Copy the following lines word for word.

## Records provided
:::::

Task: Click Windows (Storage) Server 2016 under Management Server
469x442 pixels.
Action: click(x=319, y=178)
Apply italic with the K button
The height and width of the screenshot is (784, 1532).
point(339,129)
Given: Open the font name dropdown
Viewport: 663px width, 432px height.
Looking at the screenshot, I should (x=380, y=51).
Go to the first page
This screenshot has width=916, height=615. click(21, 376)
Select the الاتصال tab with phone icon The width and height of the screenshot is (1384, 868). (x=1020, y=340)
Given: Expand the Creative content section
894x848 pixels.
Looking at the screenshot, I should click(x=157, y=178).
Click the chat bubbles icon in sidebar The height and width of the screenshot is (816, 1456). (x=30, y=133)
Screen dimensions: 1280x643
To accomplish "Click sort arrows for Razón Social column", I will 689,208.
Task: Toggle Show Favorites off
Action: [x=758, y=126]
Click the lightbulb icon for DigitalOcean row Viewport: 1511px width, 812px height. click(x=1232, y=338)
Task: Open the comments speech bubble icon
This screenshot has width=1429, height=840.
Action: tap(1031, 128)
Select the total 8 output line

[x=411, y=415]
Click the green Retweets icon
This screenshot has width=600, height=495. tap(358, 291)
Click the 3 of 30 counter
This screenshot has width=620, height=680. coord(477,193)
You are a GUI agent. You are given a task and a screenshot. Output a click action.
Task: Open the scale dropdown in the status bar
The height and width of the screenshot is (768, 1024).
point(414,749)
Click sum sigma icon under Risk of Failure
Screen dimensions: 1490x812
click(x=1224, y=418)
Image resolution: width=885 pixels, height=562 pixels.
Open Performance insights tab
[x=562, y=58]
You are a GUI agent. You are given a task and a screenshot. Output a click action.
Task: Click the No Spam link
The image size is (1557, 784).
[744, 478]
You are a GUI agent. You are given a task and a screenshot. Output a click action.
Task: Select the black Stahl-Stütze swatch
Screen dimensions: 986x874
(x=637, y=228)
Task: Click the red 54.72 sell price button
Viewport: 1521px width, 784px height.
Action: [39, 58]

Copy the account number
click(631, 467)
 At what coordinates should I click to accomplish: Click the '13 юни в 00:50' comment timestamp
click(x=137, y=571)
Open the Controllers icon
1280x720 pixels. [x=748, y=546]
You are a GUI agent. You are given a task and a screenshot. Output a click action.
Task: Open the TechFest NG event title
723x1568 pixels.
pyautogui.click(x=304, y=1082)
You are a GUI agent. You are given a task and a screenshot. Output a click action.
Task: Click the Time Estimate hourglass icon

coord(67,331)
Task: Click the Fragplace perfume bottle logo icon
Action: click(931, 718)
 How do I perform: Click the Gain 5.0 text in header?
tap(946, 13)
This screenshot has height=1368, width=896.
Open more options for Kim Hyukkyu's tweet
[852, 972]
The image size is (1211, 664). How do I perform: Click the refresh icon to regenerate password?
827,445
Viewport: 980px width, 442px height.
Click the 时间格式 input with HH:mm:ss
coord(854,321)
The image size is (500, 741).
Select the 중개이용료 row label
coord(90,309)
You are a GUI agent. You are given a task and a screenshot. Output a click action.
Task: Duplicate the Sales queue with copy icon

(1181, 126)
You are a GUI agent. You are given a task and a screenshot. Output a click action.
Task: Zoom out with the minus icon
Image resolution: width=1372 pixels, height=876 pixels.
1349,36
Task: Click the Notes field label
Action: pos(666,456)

:::::

## Result
Task: Click Windows (Storage) Server 2016 under Management Server
469x442 pixels.
Action: click(x=319, y=178)
Apply italic with the K button
The height and width of the screenshot is (784, 1532).
point(339,129)
Given: Open the font name dropdown
Viewport: 663px width, 432px height.
Looking at the screenshot, I should (x=380, y=51).
Go to the first page
This screenshot has width=916, height=615. click(21, 376)
Select the الاتصال tab with phone icon The width and height of the screenshot is (1384, 868). (x=1020, y=340)
Given: Expand the Creative content section
894x848 pixels.
Looking at the screenshot, I should click(x=157, y=178).
Click the chat bubbles icon in sidebar The height and width of the screenshot is (816, 1456). (x=30, y=133)
Screen dimensions: 1280x643
To accomplish "Click sort arrows for Razón Social column", I will 689,208.
Task: Toggle Show Favorites off
Action: [x=758, y=126]
Click the lightbulb icon for DigitalOcean row Viewport: 1511px width, 812px height. click(x=1232, y=338)
Task: Open the comments speech bubble icon
This screenshot has width=1429, height=840.
Action: tap(1031, 128)
Select the total 8 output line

[x=411, y=415]
Click the green Retweets icon
This screenshot has width=600, height=495. tap(358, 291)
Click the 3 of 30 counter
This screenshot has width=620, height=680. coord(477,193)
You are a GUI agent. You are given a task and a screenshot. Output a click action.
Task: Open the scale dropdown in the status bar
The height and width of the screenshot is (768, 1024).
point(414,749)
Click sum sigma icon under Risk of Failure
Screen dimensions: 1490x812
click(x=1224, y=418)
Image resolution: width=885 pixels, height=562 pixels.
Open Performance insights tab
[x=562, y=58]
You are a GUI agent. You are given a task and a screenshot. Output a click action.
Task: Click the No Spam link
The image size is (1557, 784).
[744, 478]
You are a GUI agent. You are given a task and a screenshot. Output a click action.
Task: Select the black Stahl-Stütze swatch
Screen dimensions: 986x874
(x=637, y=228)
Task: Click the red 54.72 sell price button
Viewport: 1521px width, 784px height.
Action: [39, 58]

Copy the account number
click(631, 467)
 At what coordinates should I click to accomplish: Click the '13 юни в 00:50' comment timestamp
click(x=137, y=571)
Open the Controllers icon
1280x720 pixels. [x=748, y=546]
You are a GUI agent. You are given a task and a screenshot. Output a click action.
Task: Open the TechFest NG event title
723x1568 pixels.
pyautogui.click(x=304, y=1082)
You are a GUI agent. You are given a task and a screenshot. Output a click action.
Task: Click the Time Estimate hourglass icon

coord(67,331)
Task: Click the Fragplace perfume bottle logo icon
Action: click(931, 718)
 How do I perform: Click the Gain 5.0 text in header?
tap(946, 13)
This screenshot has height=1368, width=896.
Open more options for Kim Hyukkyu's tweet
[852, 972]
The image size is (1211, 664). How do I perform: Click the refresh icon to regenerate password?
827,445
Viewport: 980px width, 442px height.
Click the 时间格式 input with HH:mm:ss
coord(854,321)
The image size is (500, 741).
Select the 중개이용료 row label
coord(90,309)
You are a GUI agent. You are given a task and a screenshot. Output a click action.
Task: Duplicate the Sales queue with copy icon

(1181, 126)
You are a GUI agent. You are given a task and a screenshot. Output a click action.
Task: Zoom out with the minus icon
Image resolution: width=1372 pixels, height=876 pixels.
1349,36
Task: Click the Notes field label
Action: pos(666,456)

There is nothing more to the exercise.